I think that MapServer is a very functional, but slightly imperfect model of open development. There are things described in Fogel's book we aren't doing yet, or aren't so good at, but we're open to suggestions and highly motivated individuals can have a lot of impact on the project. Technologically, the MapServer project is fairly conservative, and its not prone to withstand or put up with large refactorings. Its governance body is not elected by the community in an effort to sidestep the sticky issue of determining who the community is and if they have a right to vote on such things. Its diverse audience and diverse developer base pulls the project in many directions at once, and its focus, as defined by "MapServer is not a GIS!" leaves an awful lot of room to define what it actually is.
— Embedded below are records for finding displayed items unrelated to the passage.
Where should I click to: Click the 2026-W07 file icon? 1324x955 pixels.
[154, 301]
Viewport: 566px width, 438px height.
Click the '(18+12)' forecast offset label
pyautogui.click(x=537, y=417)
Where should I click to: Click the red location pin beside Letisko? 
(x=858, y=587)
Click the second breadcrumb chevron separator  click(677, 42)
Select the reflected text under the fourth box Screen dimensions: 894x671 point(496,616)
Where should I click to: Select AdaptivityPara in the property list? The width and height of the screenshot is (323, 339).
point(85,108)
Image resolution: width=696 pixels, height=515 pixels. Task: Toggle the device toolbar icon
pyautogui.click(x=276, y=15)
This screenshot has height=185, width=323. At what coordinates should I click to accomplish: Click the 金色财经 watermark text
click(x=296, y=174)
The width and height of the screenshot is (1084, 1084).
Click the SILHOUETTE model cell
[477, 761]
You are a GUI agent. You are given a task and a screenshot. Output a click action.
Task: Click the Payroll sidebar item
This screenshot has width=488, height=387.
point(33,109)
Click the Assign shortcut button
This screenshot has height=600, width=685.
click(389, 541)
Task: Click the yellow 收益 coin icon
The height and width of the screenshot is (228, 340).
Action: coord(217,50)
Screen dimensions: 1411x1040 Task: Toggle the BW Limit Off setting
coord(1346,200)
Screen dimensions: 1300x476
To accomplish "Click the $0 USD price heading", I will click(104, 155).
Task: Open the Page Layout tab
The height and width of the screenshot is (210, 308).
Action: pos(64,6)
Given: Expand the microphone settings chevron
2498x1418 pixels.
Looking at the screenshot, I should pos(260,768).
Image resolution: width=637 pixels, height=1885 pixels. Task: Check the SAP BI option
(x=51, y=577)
How OSGeo can play a role in ensuring Open Development
Hop on the bus, Gus
An important part of a project's migration to OSGeo and its incubation is the codification of its governance culture. One goal of this governance is to increase what Sean calls the "bus number," or the number of developers (or entities) a bus would need to run over to kill the project. I think it is important to make a fine distinction between the bus number of the project and the bus number of the software because they might not always be the same. OSGeo should aspire to ensure that the bus number of its member projects is much greater than one entity or person. In fact, I think this should be a requirement that must be met for incubation — if a project can't satisfy it, it should be clear that there isn't enough community support for the project to keep it viable. The problem, of course, is actually measuring the bus number of a project is a rather messy endeavor
Mo' money, mo' problems
Money coming into a project, as Fogel devotes an entire chapter to, can create significant tension within a project. In my opinion, an overriding incentive to form OSGeo by its initial member projects was money — in the form of direct support for the projects through some kind of collective pass-through funding, money for visibility and marketing and the leverage that an organization like OSGeo can provide, and money in the form of member projects sharing infrastructure that is common to all and commonly replicated. OSGeo must be clear, explicit, and careful about how money is distributed (if there is any to distribute). Perception is reality in this instance, and any shady stuff will probably be met with significant backlash.
Insight, foresight, more sight
Another role of OSGeo is to provide infrastructure to mitigate disputes and provide a neutral home for the project that is agnostic with respect to a specific entity. OSGeo could act as the grown-up in the case of intra-project disputes like Apache has done in the past. It aspires to act as the facilitator, in hope of congealing its member projects into a mass of non-overlapping, useful, and integrated technology. Finally, it can act as an educator, introducing the technology of its member projects and providing buoyancy in a way that a single project by itself could not do.
Some final thoughts for those of you who've actually read this far. Open source projects, even in the GIS domain, vary widely with respect to their development practices and how open or closed they are. As an open source developer, volunteer, and user, I'm attracted to projects that are openly developed. I will not invest much effort in something where my stake, in effort, is not recognized and respected. Finally, a significant measure of OSGeo's success or non-success in my mind is how good of a job it does at fostering and ensuring open development of its member projects.